There is a level of excitement that hit both Bachmann and Mahoney, this year’s award winners, as mothers who have been and will be influential in each other’s children.

“My son has her as a teacher and I had all four of her kids in softball and they coached for me in summer rec and were phenomenal kids,” Bachmann said. ”Tanya has worked so hard to create her expectations in her classroom and what she does and now to see my own kid have that challenge and be pushed to learn more and do more. It’s exciting and it’s kind of like full-circle.”

Bachmann has also impacted many Frazee-Vergas student athletes coaching C-team volleyball and basketball and junior high softball before transitioning to head volleyball coach in 2014 and then moving to take over the softball program when Matt Bauer moved to Missouri two years ago.

Boiling it down to one sport was due in part to the arrival of her children, now ages 3, 6, and 9.

“There are pieces of volleyball I miss a ton; it was a heartbreaking decision, but it was kind of a blessing in disguise because of COVID,” she said.
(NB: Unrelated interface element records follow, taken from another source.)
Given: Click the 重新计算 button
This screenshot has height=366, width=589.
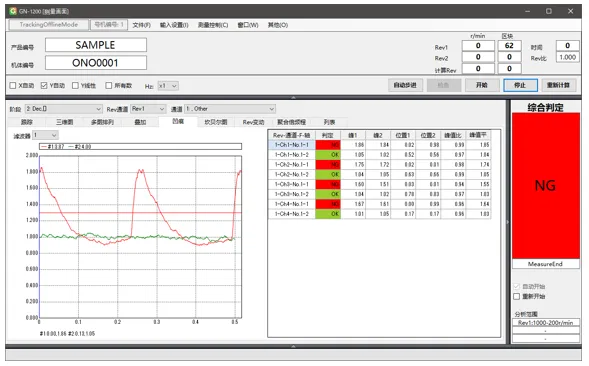Looking at the screenshot, I should (x=559, y=85).
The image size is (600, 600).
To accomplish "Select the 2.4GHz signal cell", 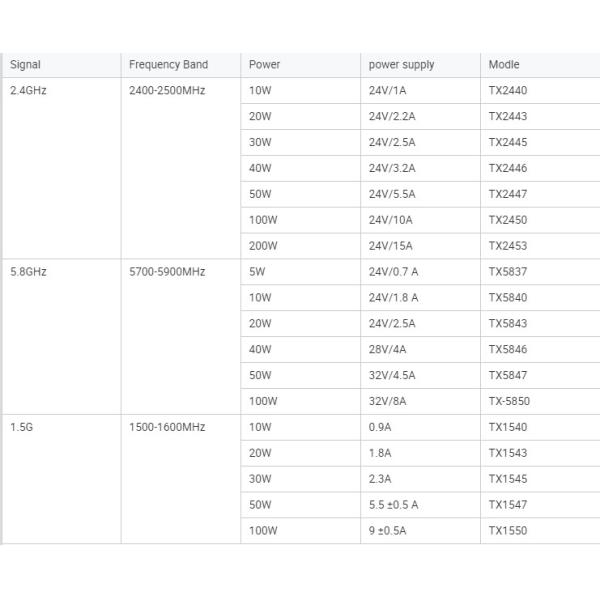I will tap(27, 90).
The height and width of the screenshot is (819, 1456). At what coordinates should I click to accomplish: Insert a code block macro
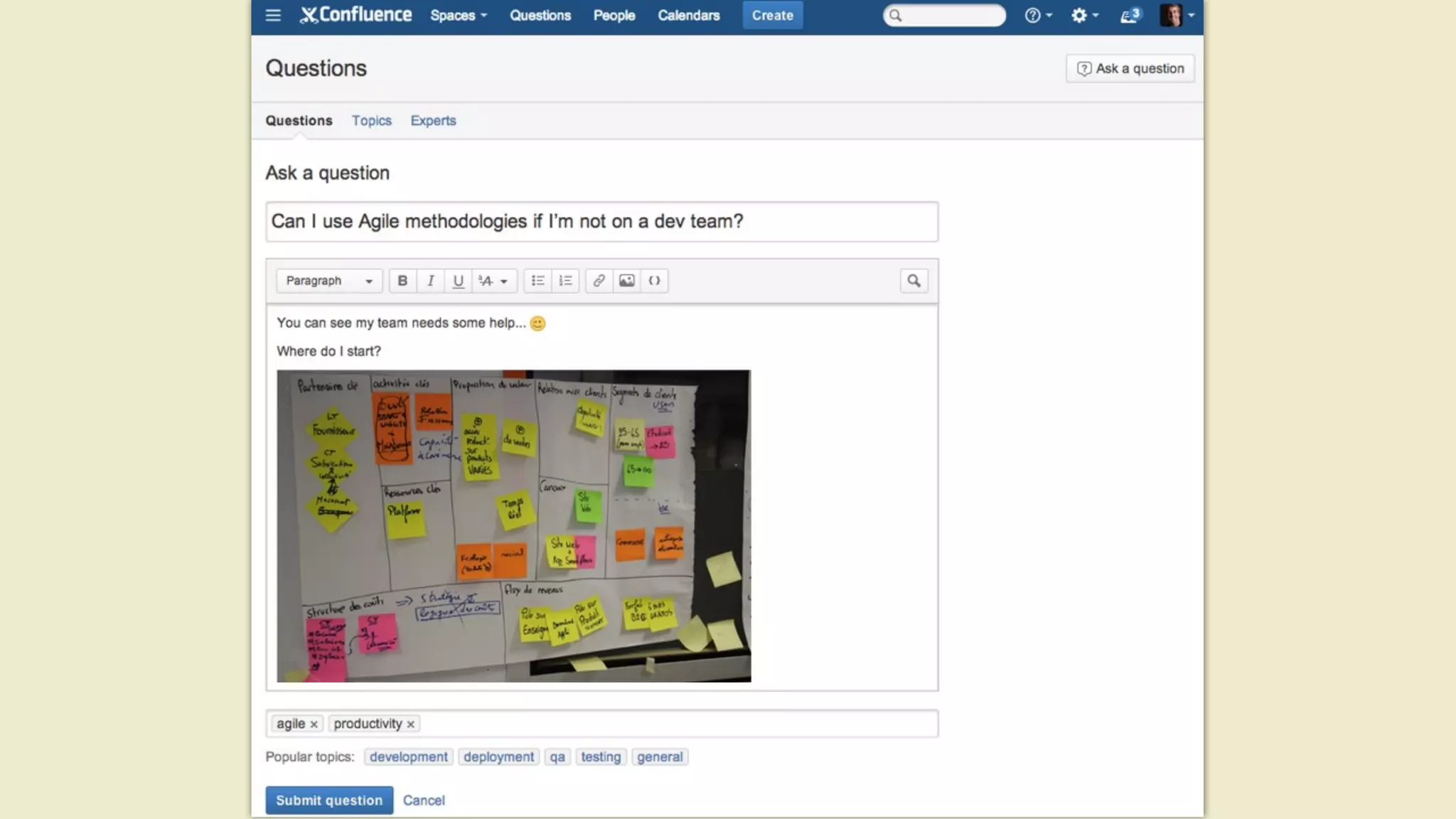click(654, 281)
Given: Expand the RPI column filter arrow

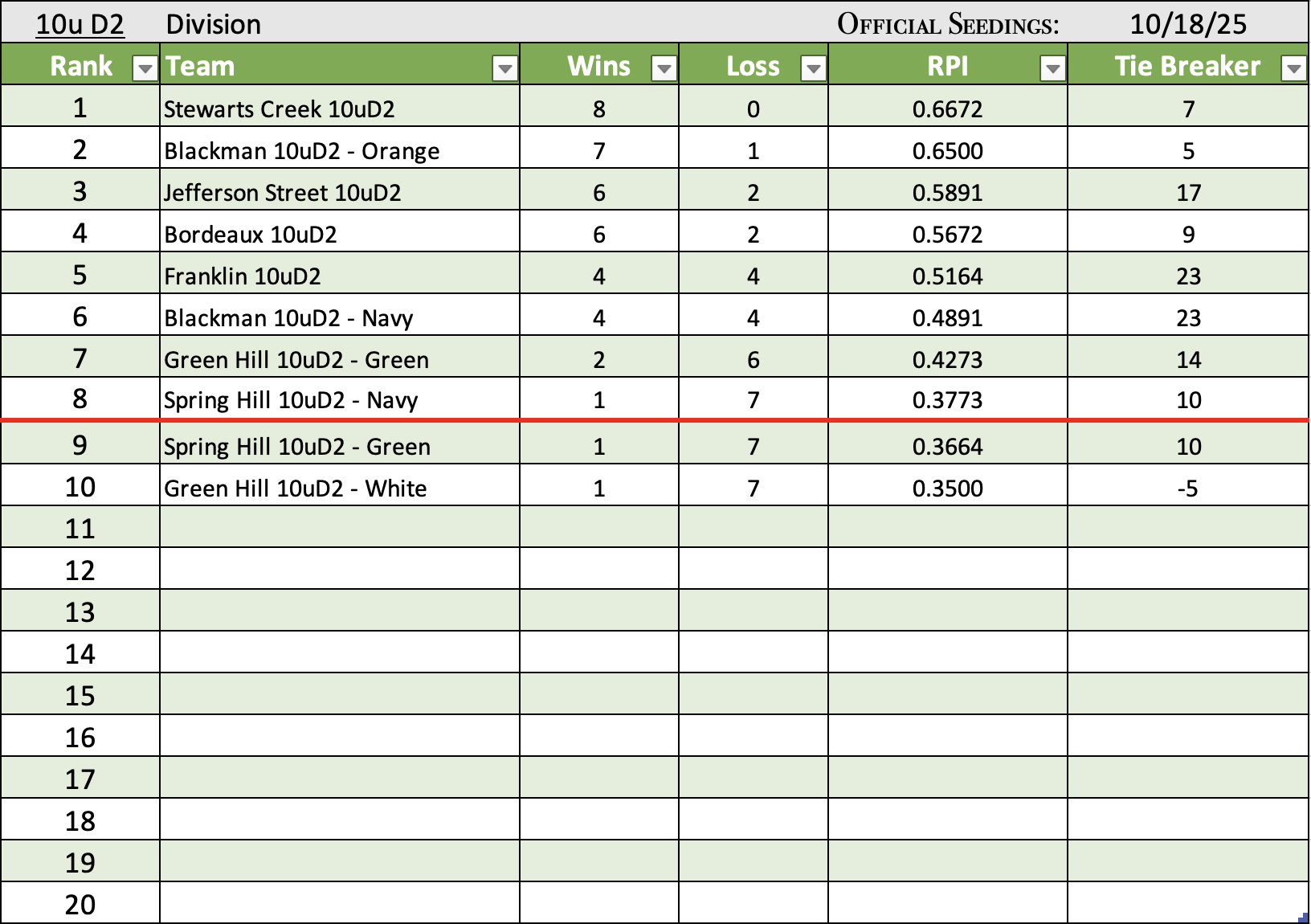Looking at the screenshot, I should click(x=1052, y=70).
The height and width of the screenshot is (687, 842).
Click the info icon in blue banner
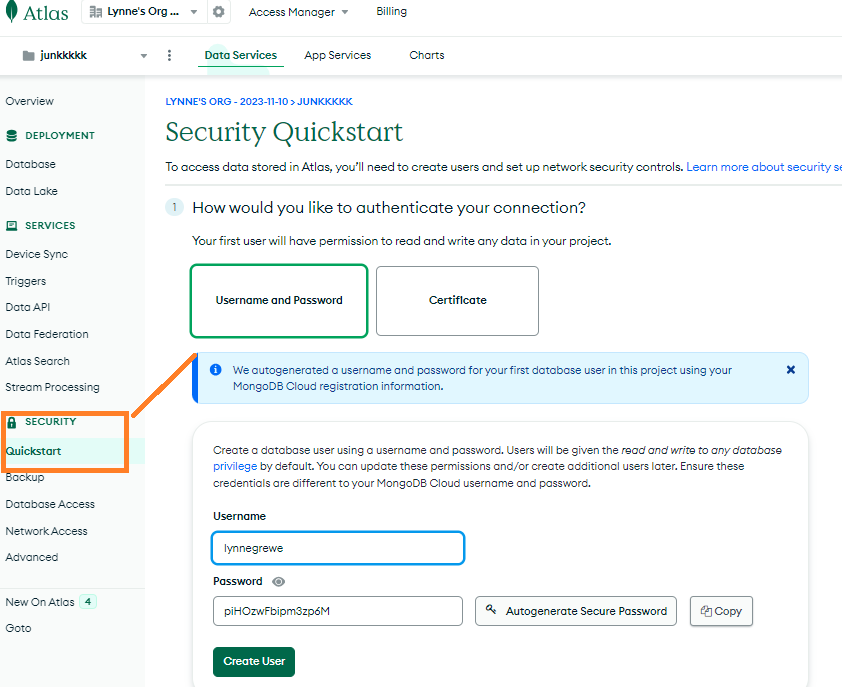tap(215, 370)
As a high school swimmer, Tavia also has a special connection with the girls that participate in the co-op with Detroit Lakes, where much like in the gymnastics co-op, Hornet swimmers have made big contributions to the teams.

“It’s fun to have those conversations with them and have that connection too,” said Bachmann.
“Coaching doesn’t have to be a part of teaching. In my life, It was. I saw my dad do basketball, football, gymnastics, track, he did everything. Seeing the impact that it had on my life and my sister’s life and that it has on kids, it’s my hobby. I coach and teach.” 

Sharing the coaching aspect of her career, even as a hobby, with her kids has been another bright spot.

“What I have loved to see is the relationships that are built with our older students and my kids and to see the positive impact they have,” said Bachmann.

Being a part of positive impacts from students to fellow teachers is an obvious trait of both of this year’s Teachers of the Year. Aside from a half-year teaching in Staples fresh out of college, Bachmann has made a home and a career in Frazee just like Tanya Mahoney. They also share similar thoughts on an award that means a lot but is not the easiest to accept.

“It’s very humbling,” said Bachmann. “I don’t come into this job everyday for recognition like that. That’s not my purpose, but to get recognition from your peers is very humbling and heartwarming. You reflect on what I do is making an impact somehow, someway, that my peers feel like I deserve this honor. We have so many great staff members in this building that you could hand out so many of these awards.”